Schoenherr has achieved an important victory on behalf of Vienna International Airport (“VIE”) and the province of Lower Austria in the case regarding the construction of a third runway at the airport. Schoenherr partner Christian Schmelz and his team succeeded in persuading the Constitutional Court to overturn the decision of the Federal Administrative Court from February 2017, which had rejected the permit application for the environmental impact assessment that would be necessary for the construction of the third runway. The Federal Administrative Court must now reach a new decision in this matter.
“The decision of the Constitutional Court is significant in that it has far reaching consequences for many other projects beyond the scope of the third runway. It is also relevant to Austria as a business hub,” stated Schoenherr environmental law expert and partner Christian Schmelz. “The Constitutional Court has cleared the uncertainty left as a result of the decision reached by the Federal Administrative Court at the beginning of the year. The swift and clearly-worded verdict was thus highly welcome.”
The permit application for the construction of the third runway at VIE was rejected by the Federal Administrative Court on the grounds of climate protection and land use. As a result, Schoenherr lodged a complaint with the Constitutional Court as well as an extraordinary appeal with the Higher Administrative Court.
Constitutional Court heeds Schoenherr’s arguments
The complaint brought before the Constitutional Court was a success: Constitutional Court President Gerhart Holzinger announced on 29 June 2017, that the decision of the Federal Administrative Court was repealed, in line with the points brought up by Schoenherr in its complaint. The Constitutional Court found that the rejection of the permit application for a third runway based on considerations of climate protection and land use was unconstitutional. Air Traffic Law does not provide any legal basis for such a decision, and neither do any of Austria’s commitments to international agreements, or governmental decisions.
Additionally, the Constitutional Court agreed with Schoenherr’s complaint that it is inadmissible to attribute to a specific airport the carbon emissions of an entire international flight (e.g. from Vienna to New York) rather than just the carbon emissions released during landing and take-off. The Constitutional Court also stated that both the Kyoto Protocol and the Austrian Climate Protection Law explicitly exclude air travel from their stipulations. Therefore, carbon emissions cannot be used as an argument against the third runway. The Constitutional Court continued to clarify that it is the aircraft operators and not the airports that are responsible for climate protection during air transportation.

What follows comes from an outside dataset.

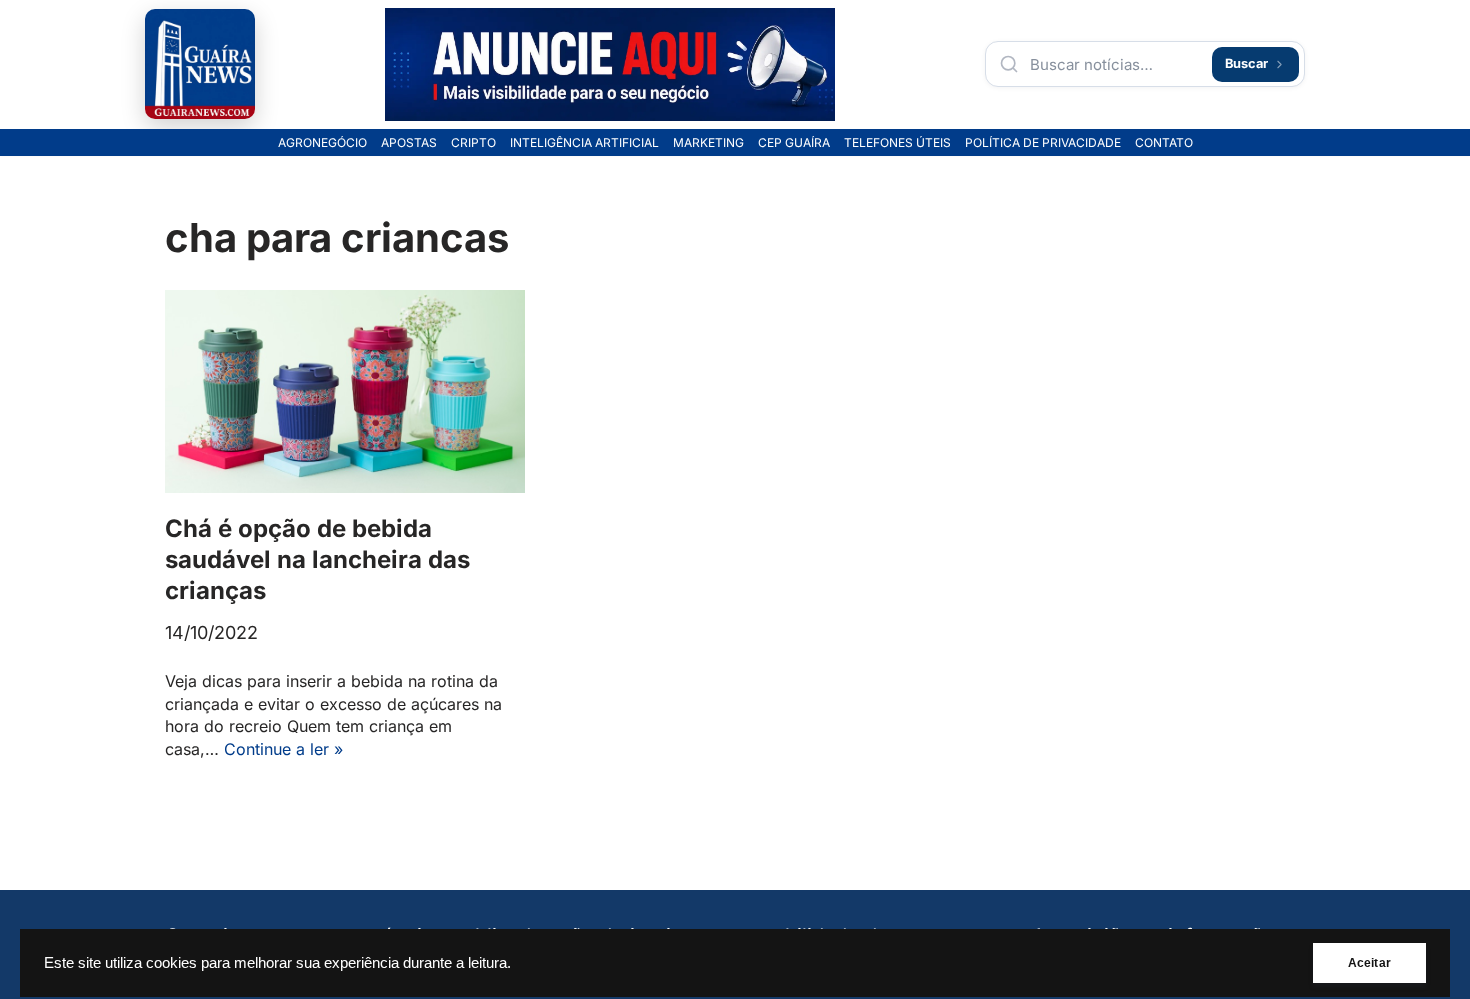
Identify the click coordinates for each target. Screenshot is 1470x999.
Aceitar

The team supporting Christian Schmelz has been advising and representing VIE and the province of Lower Austria in this litigation as well as in other cases regarding the third runway. Schoenherr was supported by a team of technical and legal experts, both local and international, among which were KWR partner Bernhard Raschauer, Of Counsel; and Wolfgang Koeberl, head of the legal department of Vienna International Airport.